- **QUOTED TEXT**
Thor: A Review

Thor: The Dark World opened last night, and my wife and I were in the mood for something fun and silly, and so we went.  We had a ball. It was terrific, an entertaining, exciting, immensely ridiculous movie.

This whole Marvel comics/Avengers/extended narrative thing strikes me as real-life high stakes pop culture gamble.  We got The Avengers.  We got the first Thor movie, the first Captain America movie, three Iron Man movies, a Hulk movie, with many more to follow.  They’re all going to be expensive, which means the franchise can’t actually afford any major flops.  We saw trailers for the next Captain America movie, and a sneak preview of the next Thor, of course there’ll be another Avengers movie.  There’s even a TV series in the same vein: Marvel’s Agents of Shield. They all take place in the same conceptual universe, and they all reference each other.  So in this one, when Jane Foster (Natalie Portman) first sees Loki (Tom Hiddleston), she slaps him, hard, and says “that’s for New York.”  This would, of course, be totally nonsensical to anyone who hasn’t seen The Avengers.  But, of course, we’re all going to see all of them.  Well, I am.  Heck, they’re fun.

What they really are, of course, are just good old nineteenth century melodramas.  Look at the characters: hero, heroine, villain, hero’s sidekick(s), heroine’s sidekick(s), villain’s sidekick(s).  Authority figure character, to represent the moral order of the universe.  Mixture of comedy and seriousness, cliff-hanger scenes, final physical confrontation between hero and villain, won by the hero.  Villain with unseemly designs on the physical person of the heroine.  Who gets rescued by the hero, at the last possible second.  The one big difference has to do with gender politics; our age won’t tolerate a passive, weak heroine.  But audiences still require sexually alluring actresses. So the gender double-bind Hollywood seems unable to escape–we need a heroine who can kick serious ass, but who is also incandescently hot.

- **RAW RECORDS**
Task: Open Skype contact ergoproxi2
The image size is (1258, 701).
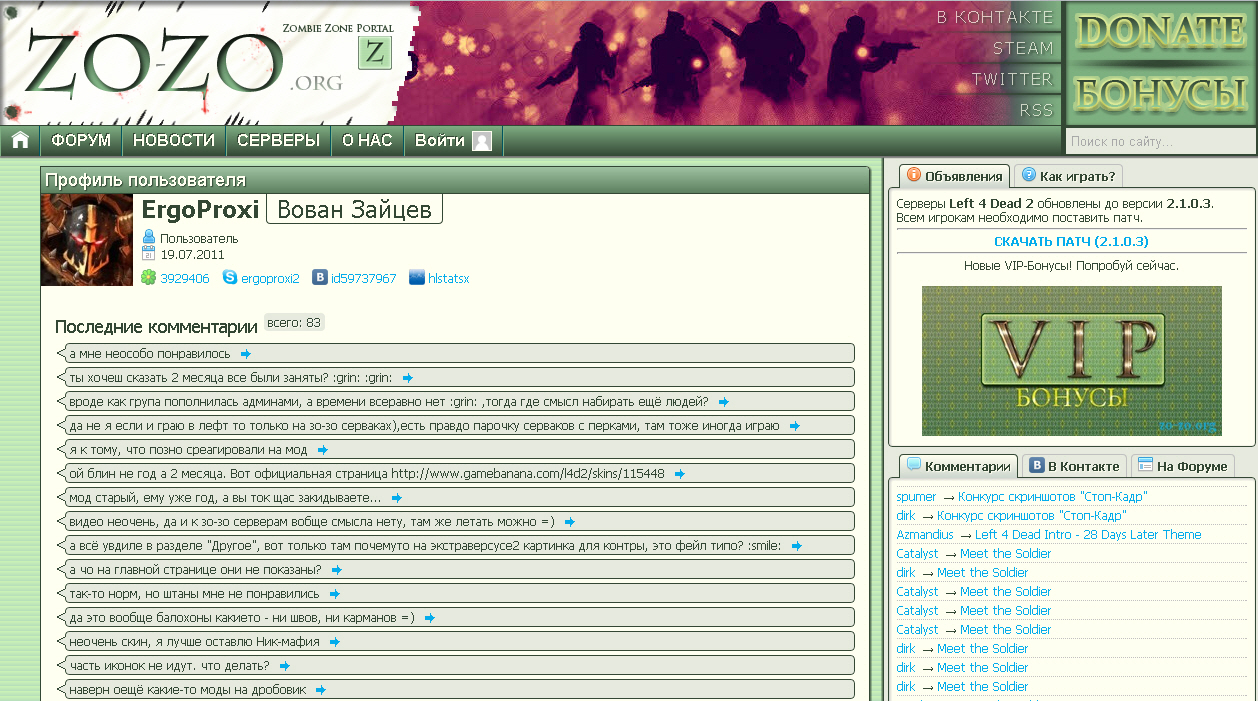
...
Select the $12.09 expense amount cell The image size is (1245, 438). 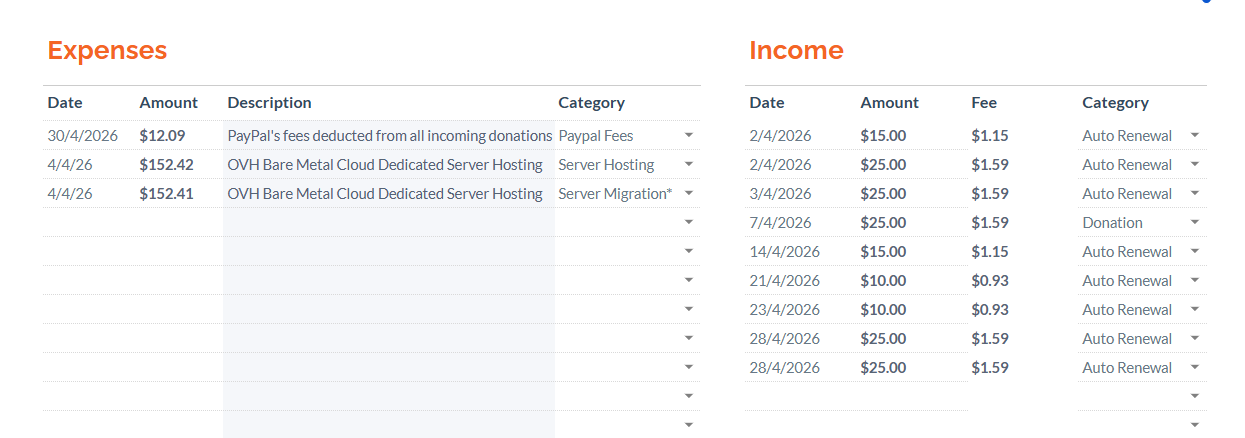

- **GOAL OF THE EXERCISE**
Repeat the Thor review word for word between "Thor: The Dark" and "immensely ridiculous movie.", inclusive. Rely only on the Thor review.

- **SOLUTION TO THIS EXERCISE**
Thor: The Dark World opened last night, and my wife and I were in the mood for something fun and silly, and so we went.  We had a ball. It was terrific, an entertaining, exciting, immensely ridiculous movie.